■ DONNÉES FOURNIES
<<<<

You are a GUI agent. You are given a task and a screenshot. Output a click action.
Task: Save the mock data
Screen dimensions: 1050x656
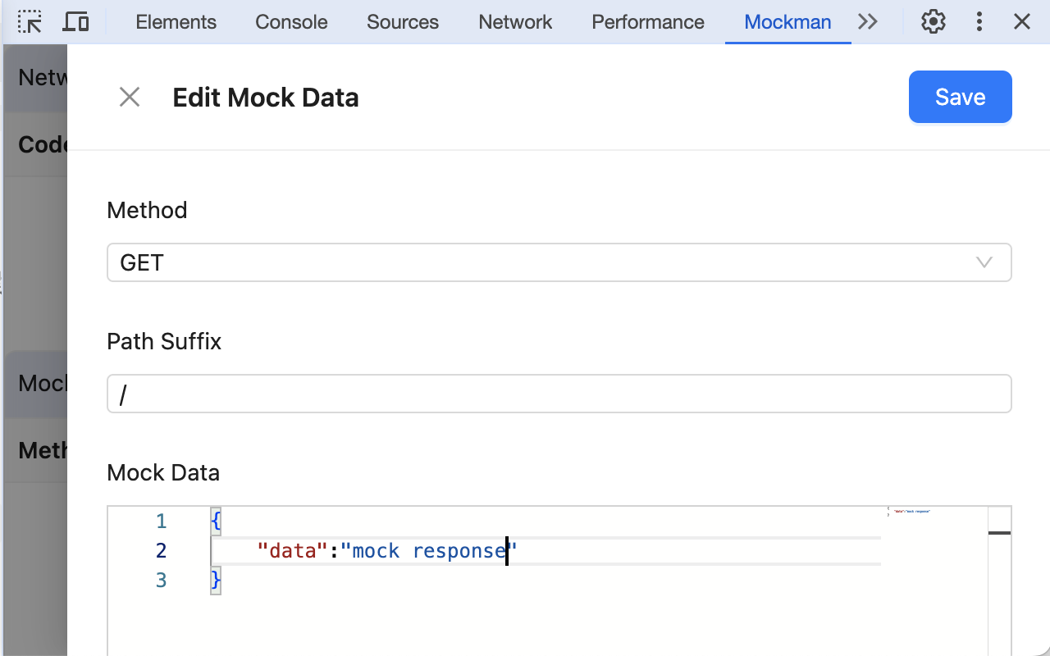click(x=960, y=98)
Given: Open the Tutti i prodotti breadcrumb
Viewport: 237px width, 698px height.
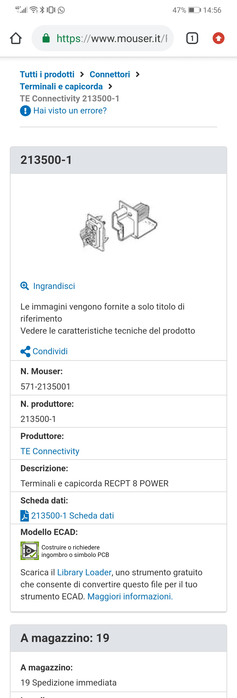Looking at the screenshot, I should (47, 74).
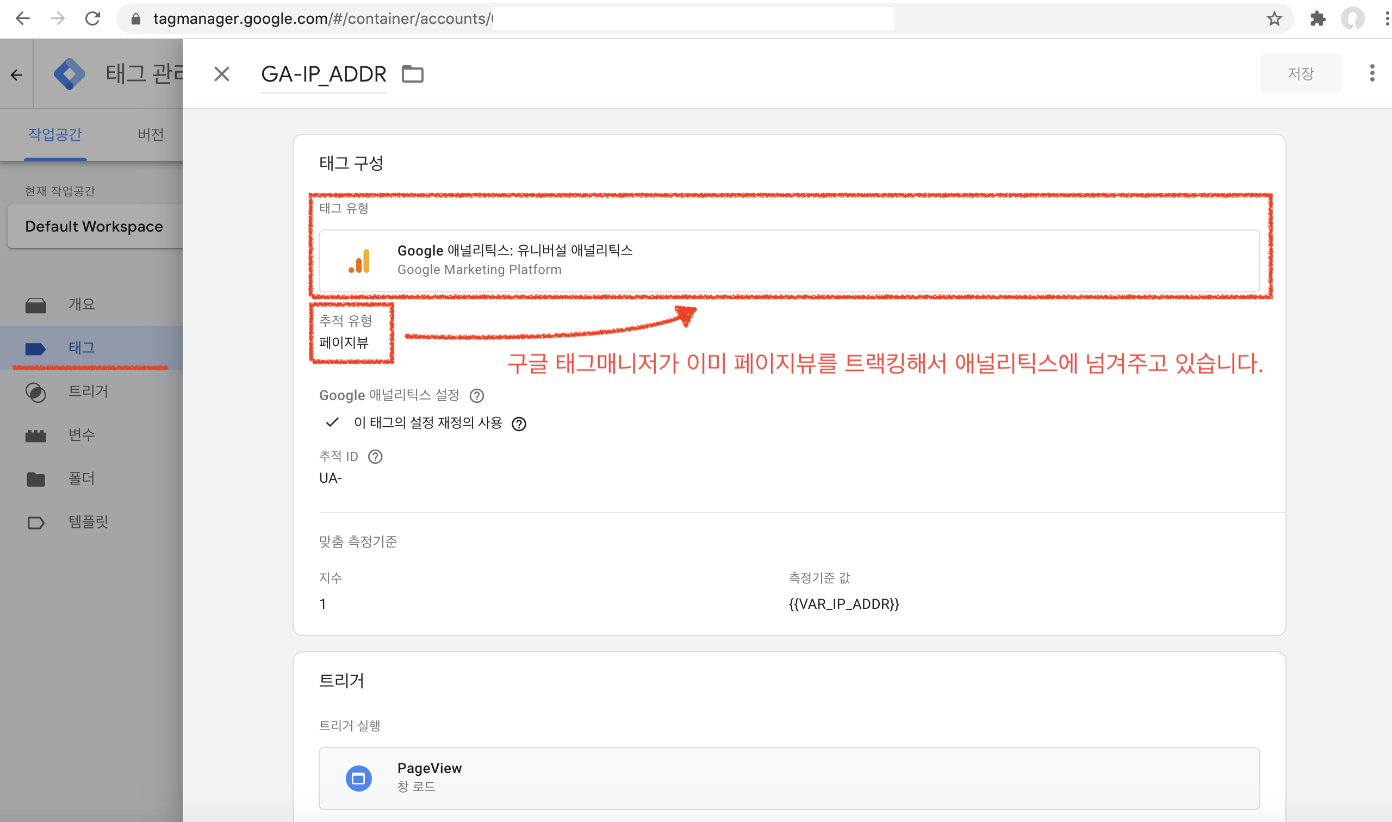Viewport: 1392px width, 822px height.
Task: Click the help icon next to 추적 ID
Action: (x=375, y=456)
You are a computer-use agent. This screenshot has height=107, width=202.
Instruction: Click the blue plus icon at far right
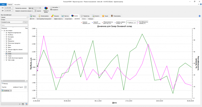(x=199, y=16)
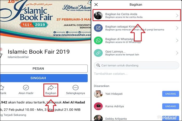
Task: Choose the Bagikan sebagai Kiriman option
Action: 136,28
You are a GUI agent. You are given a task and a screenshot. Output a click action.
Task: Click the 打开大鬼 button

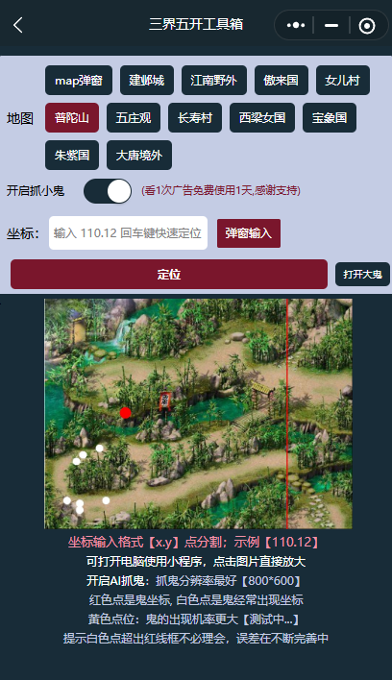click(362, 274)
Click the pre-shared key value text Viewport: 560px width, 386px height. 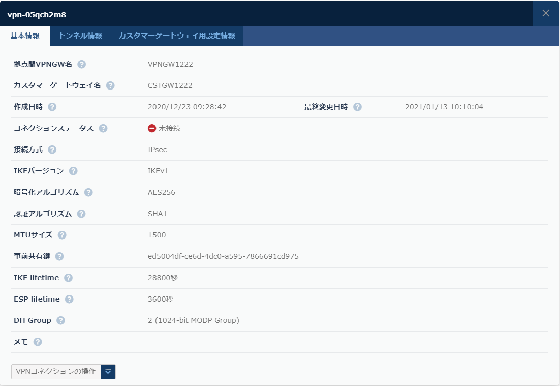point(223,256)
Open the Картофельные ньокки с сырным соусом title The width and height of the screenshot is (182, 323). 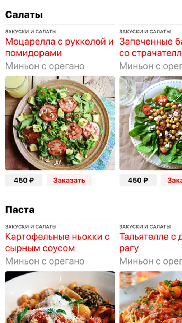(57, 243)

>>>>
<<<<

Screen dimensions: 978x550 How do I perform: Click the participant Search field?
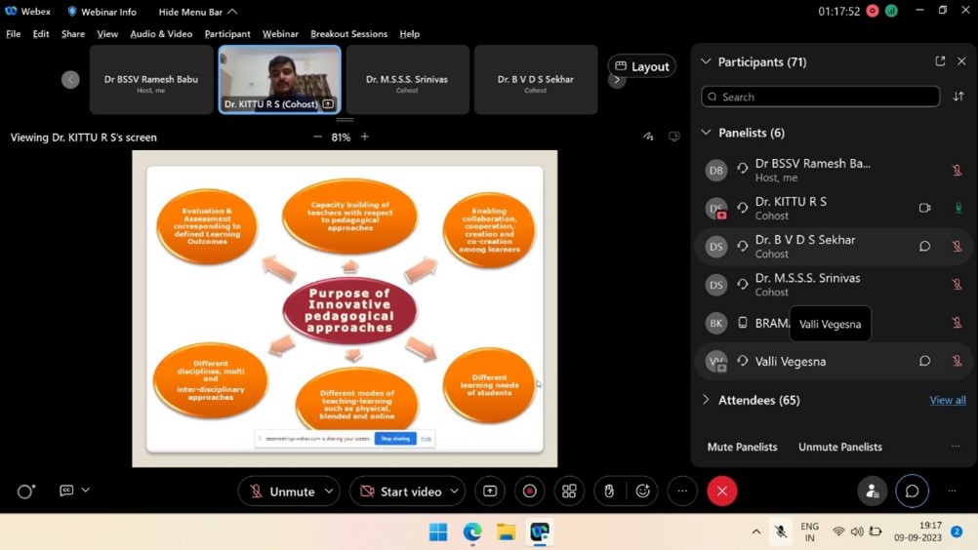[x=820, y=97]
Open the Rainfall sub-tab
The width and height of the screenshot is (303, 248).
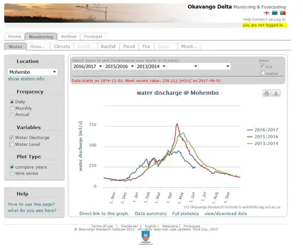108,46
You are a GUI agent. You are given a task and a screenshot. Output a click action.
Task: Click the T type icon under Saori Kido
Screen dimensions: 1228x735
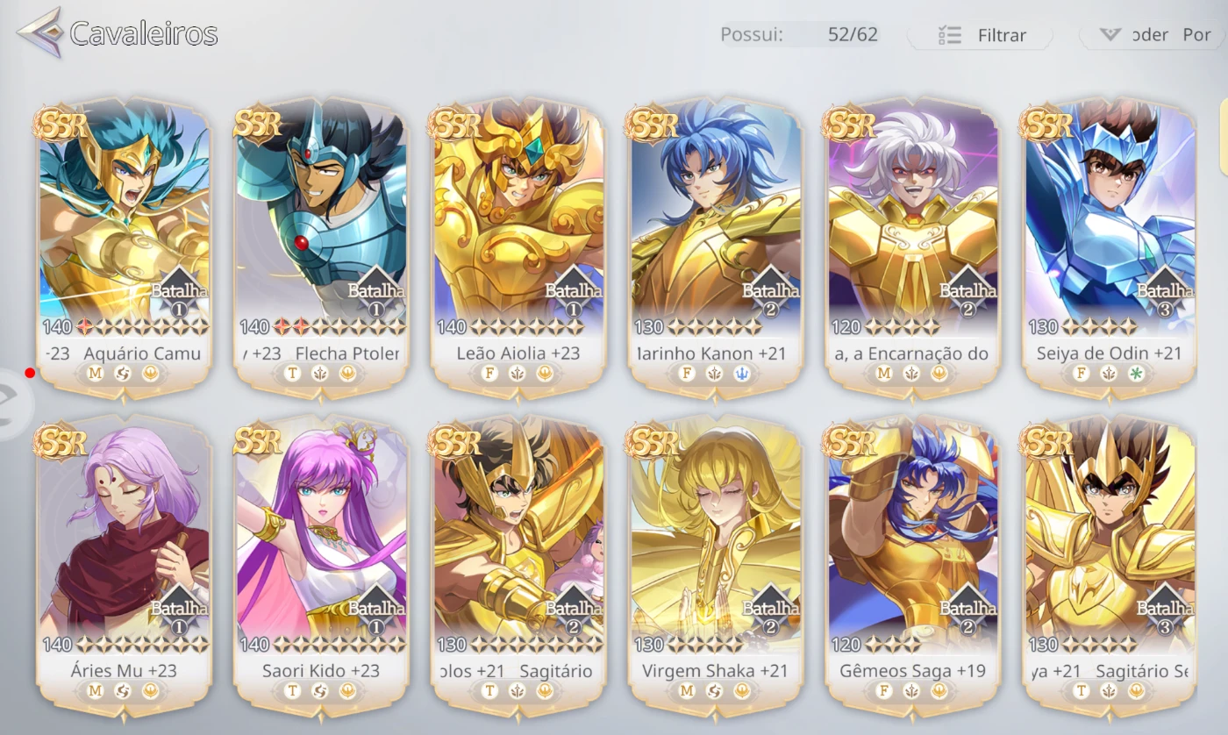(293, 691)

>>>>
<<<<

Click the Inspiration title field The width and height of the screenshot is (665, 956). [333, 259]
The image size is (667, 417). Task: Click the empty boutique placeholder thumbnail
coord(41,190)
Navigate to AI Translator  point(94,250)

>>>>

Sélectionnez chaque ligne des entrées ci-dessus où figure le mot "dimensions".

■ RÉSULTAT
Screen dimensions: 1050x656
Screen dimensions: 978x550 How do I perform: Click the participant Search field?
Screen dimensions: 1228x735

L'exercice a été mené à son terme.